Именно поэтому столь насущен хотя бы приблизительный общественный договор, хоть как-то регулирующий общественные представления о стиле и о пошлости и, главное, об их фундаментальном различии.

Да только откуда бы этому договору взяться, если многие из тех, кому просто по профессиональной обязанности положено распознавать эти границы, с детским щенячьим восторгом ныряют в мутную стихию кромешной пошлости.

Знаю, знаю — кто-то непременно спросит: “А с чего это вы решили, что именно вы вправе определять, что есть пошлость, а что нет?”

Согласен, это аргумент неоспоримый. Я не шучу.

Потому что я действительно не знаю, чем на это ответить. Ну, разве что словами Чехова, который в одном из своих писем, не помню, кому адресованному и по какому поводу, написал: “Я знаю, что Шекспир писал лучше, чем Златовратский, но я не могу этого доказать”.

И я тоже не могу доказать, что “Шекспир писал лучше, чем Златовратский”, хотя я это тоже твердо знаю. И уже хотя бы поэтому разговор должен продолжаться.

В пошлости изначально заложен заряд агрессии.

Это не та игровая, условная агрессия, которая бывает свойственна некоторым проявлениям художественной деятельности. Это другая агрессия — буквальная, требующая выхода за границы стиля, жанра, художественного метода, за границы академической, да и любой другой дискуссии.

Пошлость не терпит не только соперничества, но и любой критики по отношению к себе, потому что всегда претендует на окончательную “истинность”. Она всегда ищет союза с силой, с властью, всегда ищет их покровительства и, как правило, их находит.

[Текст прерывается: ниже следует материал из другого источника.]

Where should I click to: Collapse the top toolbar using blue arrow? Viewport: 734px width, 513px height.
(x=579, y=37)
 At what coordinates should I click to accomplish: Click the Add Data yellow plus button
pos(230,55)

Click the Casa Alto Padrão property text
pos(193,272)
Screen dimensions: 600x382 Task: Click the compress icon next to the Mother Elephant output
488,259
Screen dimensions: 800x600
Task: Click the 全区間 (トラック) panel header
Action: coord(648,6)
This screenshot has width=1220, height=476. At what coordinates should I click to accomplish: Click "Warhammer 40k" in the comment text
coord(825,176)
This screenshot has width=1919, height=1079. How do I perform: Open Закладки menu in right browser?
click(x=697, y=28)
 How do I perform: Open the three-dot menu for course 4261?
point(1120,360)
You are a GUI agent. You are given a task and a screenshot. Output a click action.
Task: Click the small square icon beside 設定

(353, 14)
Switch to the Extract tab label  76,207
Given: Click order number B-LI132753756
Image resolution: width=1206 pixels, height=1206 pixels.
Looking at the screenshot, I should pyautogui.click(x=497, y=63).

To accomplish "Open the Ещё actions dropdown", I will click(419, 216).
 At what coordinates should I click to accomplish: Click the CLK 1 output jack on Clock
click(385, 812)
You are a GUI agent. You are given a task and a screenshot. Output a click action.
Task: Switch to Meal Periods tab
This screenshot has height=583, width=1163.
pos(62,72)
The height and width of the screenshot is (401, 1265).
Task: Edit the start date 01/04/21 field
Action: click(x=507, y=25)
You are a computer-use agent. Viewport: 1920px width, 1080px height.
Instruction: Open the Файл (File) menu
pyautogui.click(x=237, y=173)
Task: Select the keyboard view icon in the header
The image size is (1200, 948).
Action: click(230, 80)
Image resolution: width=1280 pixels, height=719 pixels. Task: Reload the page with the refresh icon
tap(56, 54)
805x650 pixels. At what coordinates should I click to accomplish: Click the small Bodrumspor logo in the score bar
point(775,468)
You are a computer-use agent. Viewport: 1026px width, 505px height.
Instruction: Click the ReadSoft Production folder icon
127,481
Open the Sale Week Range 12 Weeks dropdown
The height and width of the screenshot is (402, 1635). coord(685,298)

Лидия Яковлевна Гинзбург, одна из умнейших женщин XX века, писала в своей записной книжке: “Одно из самых основных и самых гибельных свойств пошлости — безответственность. Пошлость не нуждается в обоснованиях, в связи, в выводах из посылок и не понимает того, что поступок есть выбор и тем самым отказ от другого”.

А серьезность, продолжим мы, — не “звериная”, а человеческая, — это прежде всего именно ответственность. Хоть бытовая, хоть интеллектуальная, хоть социальная, хоть какая.

А для пишущего и говорящего человека это прежде всего ответственность перед языком. Это ответственность за слова, за их значения и за их порядок в предложении.

Ну, и ответственность перед историей само собой.

И я, как хочется мне надеяться, достаточно хорошо понимаю, как важно быть серьезным.